OBJECTIVE
In the piece about Brown students and the election, what share of white men voted for Trump in 2016?

PAGE
++++++++++++++++++++
Understanding the grave significance of this election, many Brown students entered into politics through weekly phone banking, interning with political advocacy organizations and even taking leaves of absence from Brown to work for campaigns in battleground states. Inspired by the enthusiasm of Brown students behind this election, Brown College Democrats has worked to politically engage the campus community. We invited politicians and public servants from Rhode Island and across America to energize our membership, and we called voters across the country, made countless infographics to educate people on the candidates running and worked with Brown Votes to combat voter suppression. But now, with the final ballots cast, we have to ask ourselves: Where do we go from here?

The simple answer is forward. We cannot stop now. The issues that matter most to us and the people we love are constantly under siege, and it is imperative that we continue working to protect our values. However, it is important for us to acknowledge what this election means and how we got here as we chart our path forward. Our campus must reflect on what the nature of this election shows us about our country, especially given our status as an elite, predominantly white institution.

In 2016, Donald Trump’s victory came as a surprise to many as it contradicted preelection polling. Yet we now find ourselves in a similar situation. Joe Biden was consistently leading in the polls heading into Tuesday, but election night results only demonstrated a slight edge over Trump. 

Unexpected divergence of actual results from the polls is not the only echo of 2016 we are seeing this year. Analysis of voter demographics from 2016 demonstrated this, as 62 percent of white men and 47 percent of white women voted for Trump, while minority groups preferred Clinton. While the official data has not yet been released for the 2020 election, early results suggest a similar pattern, as Trump continues to beat Biden among white voters, but trails among all other racial and ethnic minority groups. These results show that people in this country, specifically those with race and class privilege, continue to vote in their own self-interest, neglecting the good of our country.
++++++++++++++++++++
MATERIAL PROVIDED
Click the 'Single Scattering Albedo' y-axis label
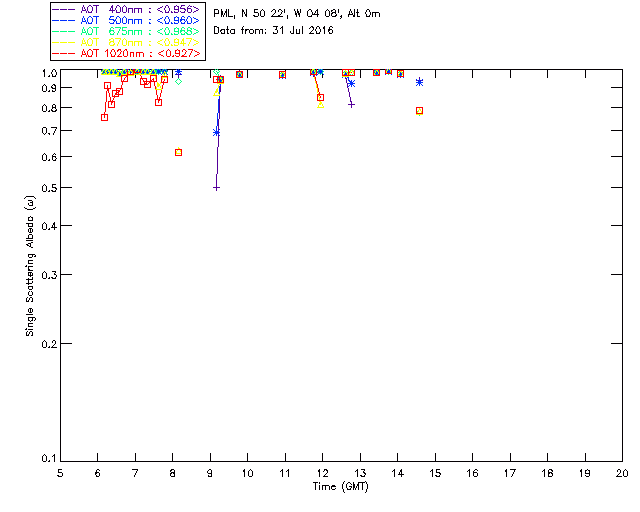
++++++++++++++++++++
FULL SOLUTION
62 percent